• **Task requirements**: Exactly as written, write out the lines below from the first to the one containing "You are a computer-use agent. The", inclusive. Pictures do not belong in the copy.
══ The input ══
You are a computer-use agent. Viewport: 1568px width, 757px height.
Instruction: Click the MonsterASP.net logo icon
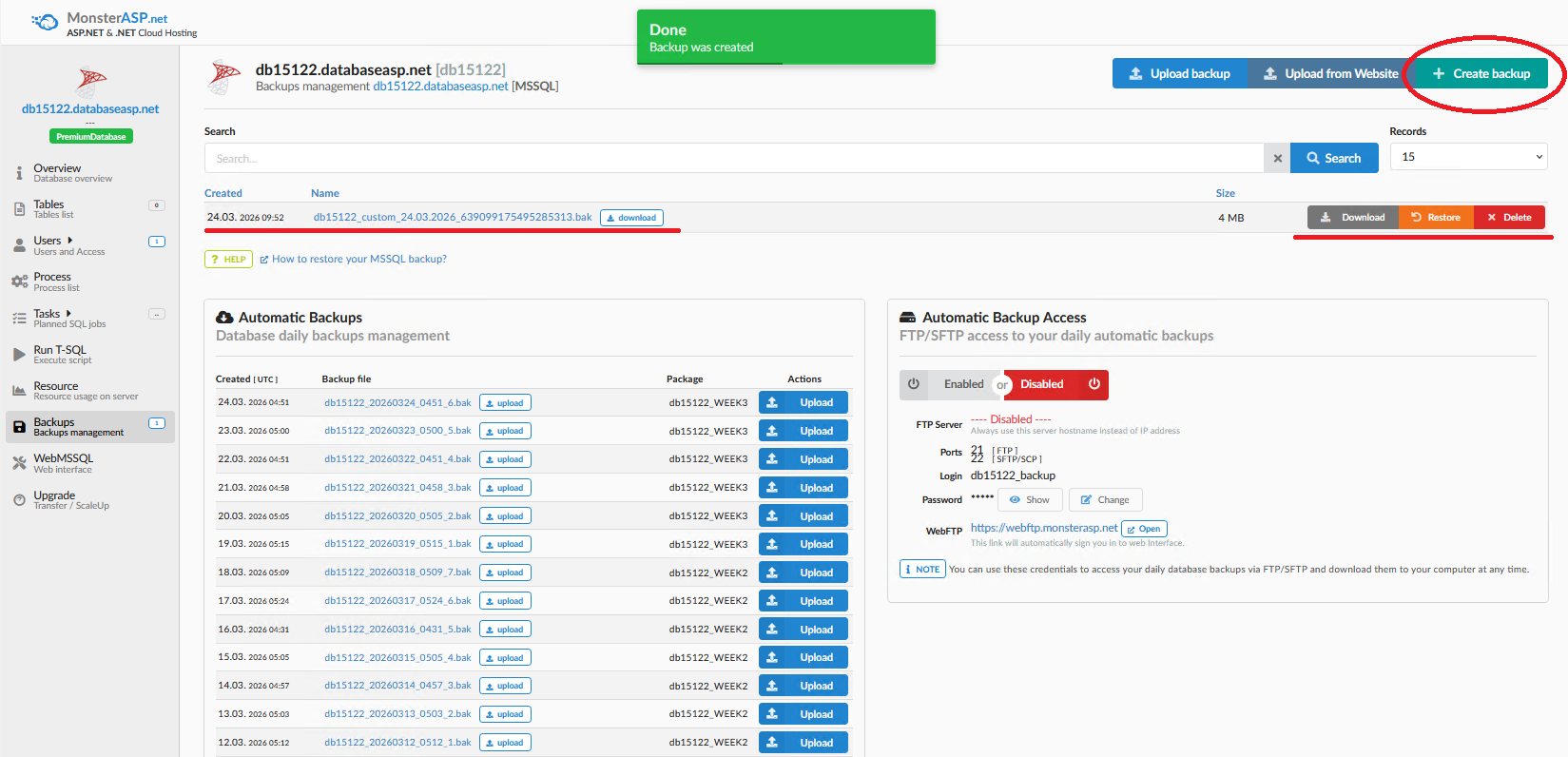[x=44, y=22]
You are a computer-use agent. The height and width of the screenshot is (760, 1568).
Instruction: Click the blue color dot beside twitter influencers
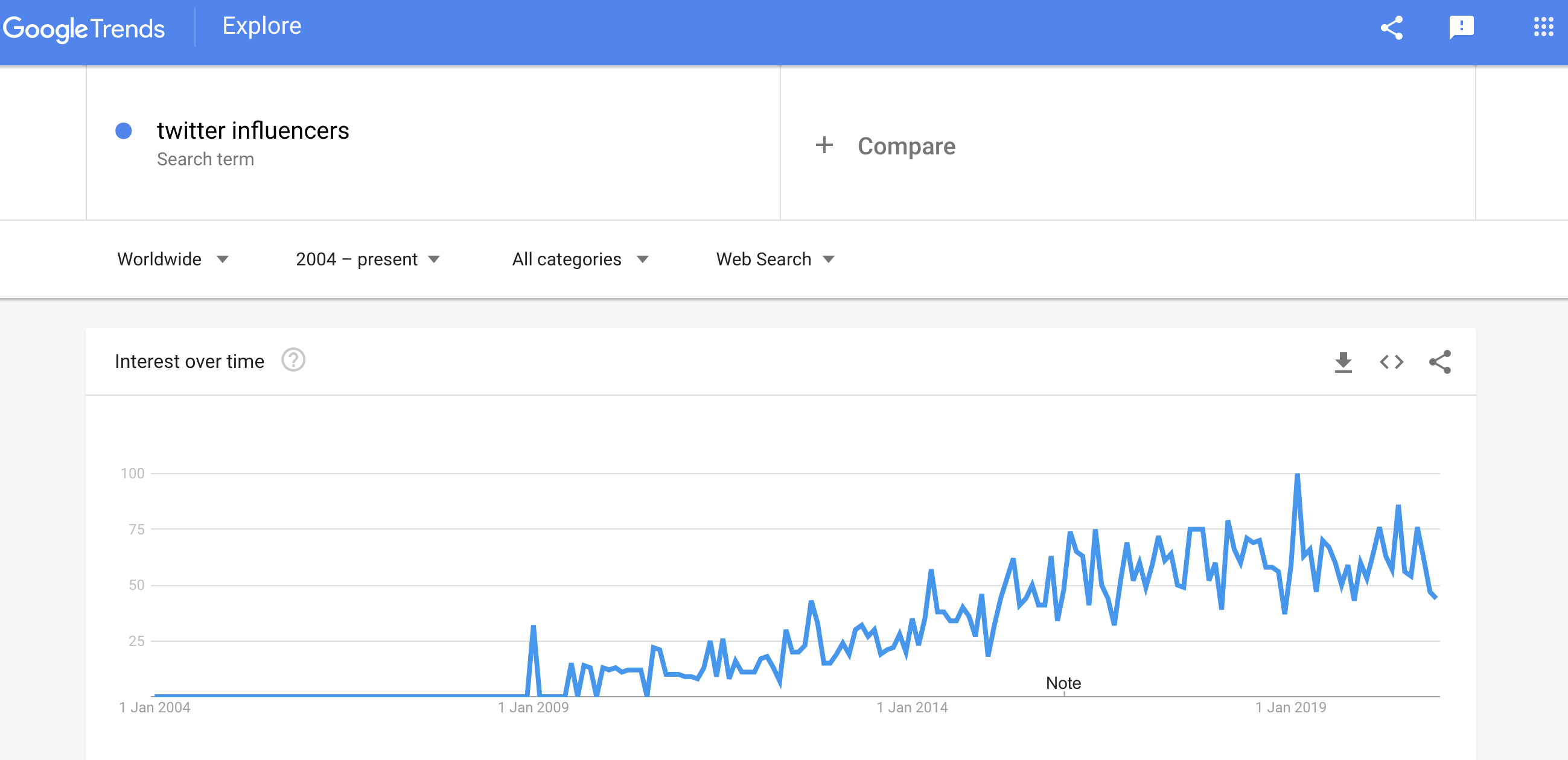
═══
• **Solution**:
You are a computer-use agent. Viewport: 1568px width, 757px height.
Instruction: Click the MonsterASP.net logo icon
[x=44, y=22]
You are a computer-use agent. The height and width of the screenshot is (760, 1568).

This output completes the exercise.